The ascetic Kesava lived in Himavā with five hundred pupils. The Bodhisatta, having been born as Kappa, a brahmin of Kāsī, joined him and became his senior pupil. When the ascetics went to Bārāṇasī for salt and vinegar, the king lodged them in his park and fed them, and when they returned to Himavā, persuaded Kesava to stay behind. Kesava fell ill of loneliness, and the five physicians of the king could not cure him. At his own request he was taken to the Himavā by the king’s minister, Nārada, and there, on seeing again his familiar haunts and his pupil Kappa, he immediately recovered, though his medicine was but the broth of wild rice.

The king of the Jātaka is Ānanda, Nārada is Sāriputta, and Kesava, Baka Brahmā.
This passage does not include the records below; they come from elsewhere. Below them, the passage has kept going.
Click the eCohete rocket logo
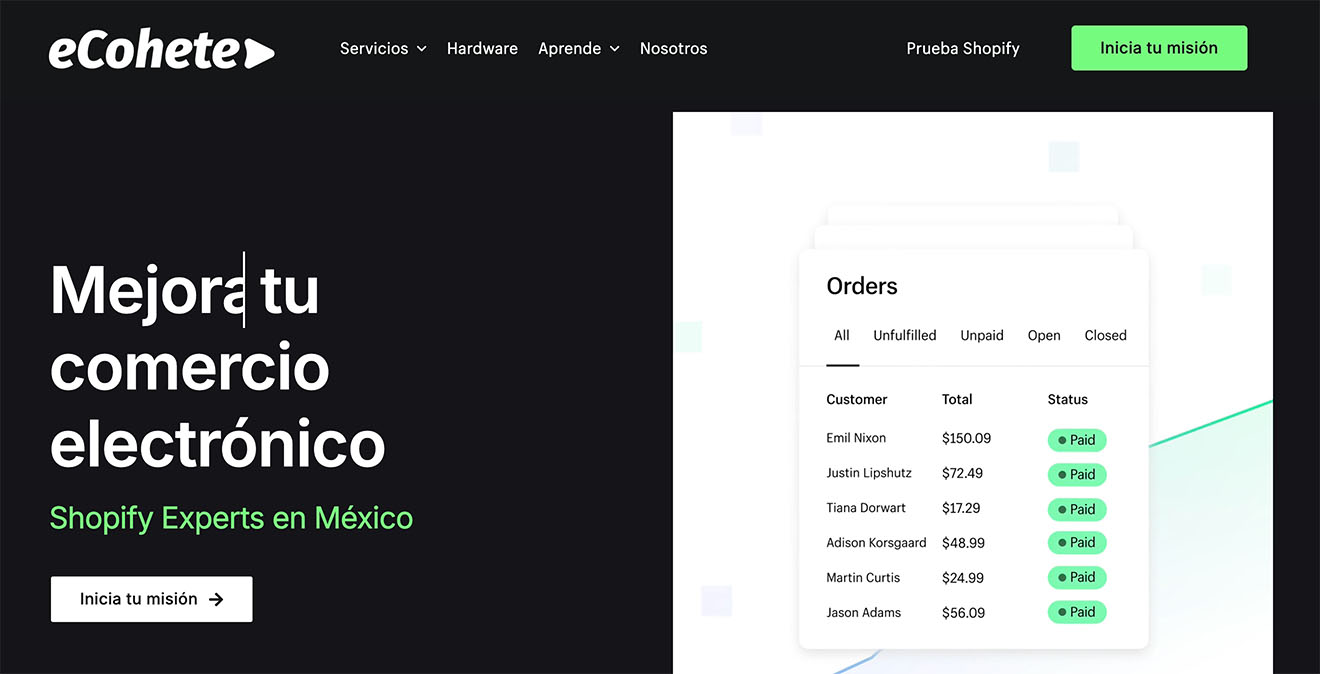This screenshot has height=674, width=1320. pyautogui.click(x=161, y=50)
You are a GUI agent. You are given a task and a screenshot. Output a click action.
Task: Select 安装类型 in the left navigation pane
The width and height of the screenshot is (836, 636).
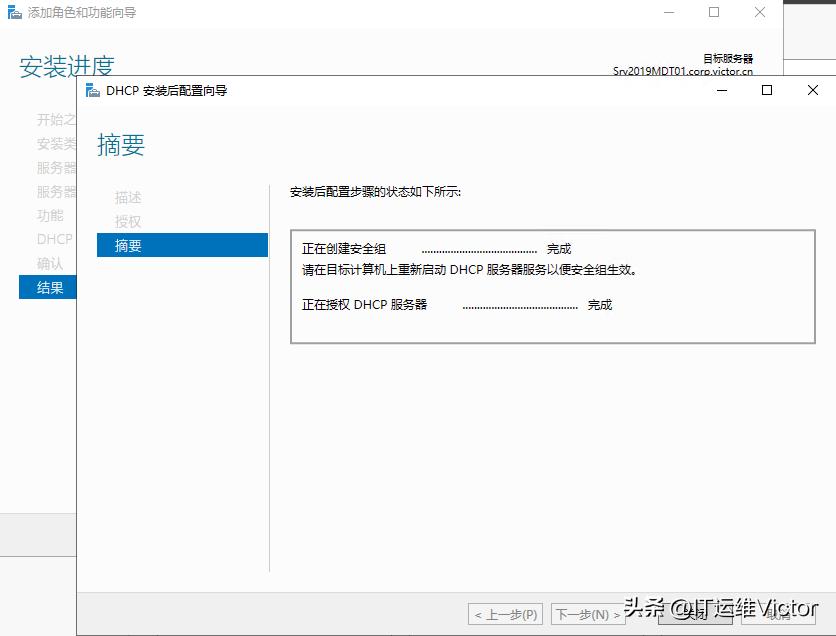52,143
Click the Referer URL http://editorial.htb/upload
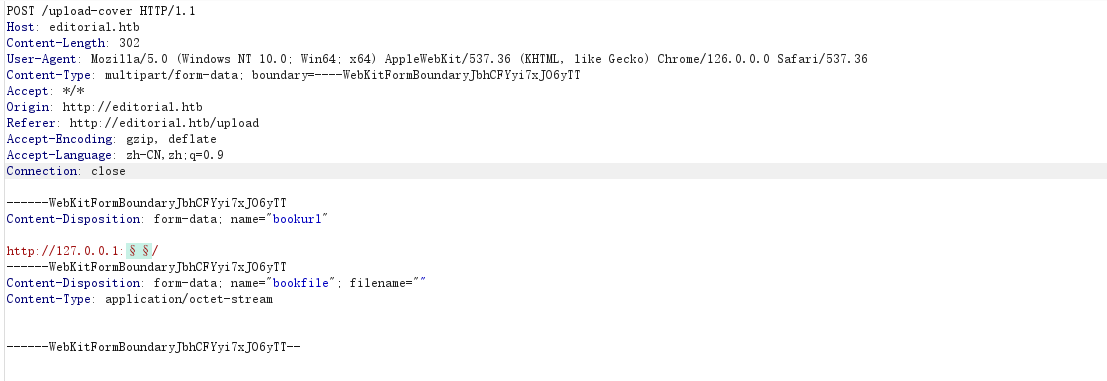This screenshot has width=1107, height=381. [x=164, y=123]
The story was related to Pasenadi. Having discovered that Anāthapiṇḍika daily fed five hundred monks in his house, the king gave orders that the same should be done in his palace. One day he discovered that the monks would take the food from the palace, but would eat that which was given to them elsewhere by those who served them because they loved them. When the king reported this to the Buddha, the Buddha pointed out to him that the best food was that which was given in love; love was the best flavouring for food (J.iii.142‑5; iii.362; S.i.144; SA.i.165).

According to the Dhammapada Commentary (DhA.i.342 ff), the king personally looked after the monks for seven days, after which he forgot about them and they were not cared for. Thereupon they omitted to go to the palace.

The story of the past as given in this Commentary differs considerably from the Jātaka version. Here Kesava is described as a king who had left the world and become an ascetic. The ascetics left the royal park, disliking the noise there, but they left Kappa with Kesava. Soon after, Kappa went away, and it was then that Kesava fell ill.

Kesava is identified with the Bodhisatta, Kappa with Ānanda, the king of Bārāṇasī with Mahā-Moggallāna, and Nārada with Sāriputta.

It was this reluctance of the Sakyan monks to accept Pasenadi’s hospitality which led him to seek marriage with a Sakyan maiden; but the Sākyā gave him Vāsabhakhattiyā (q.v.)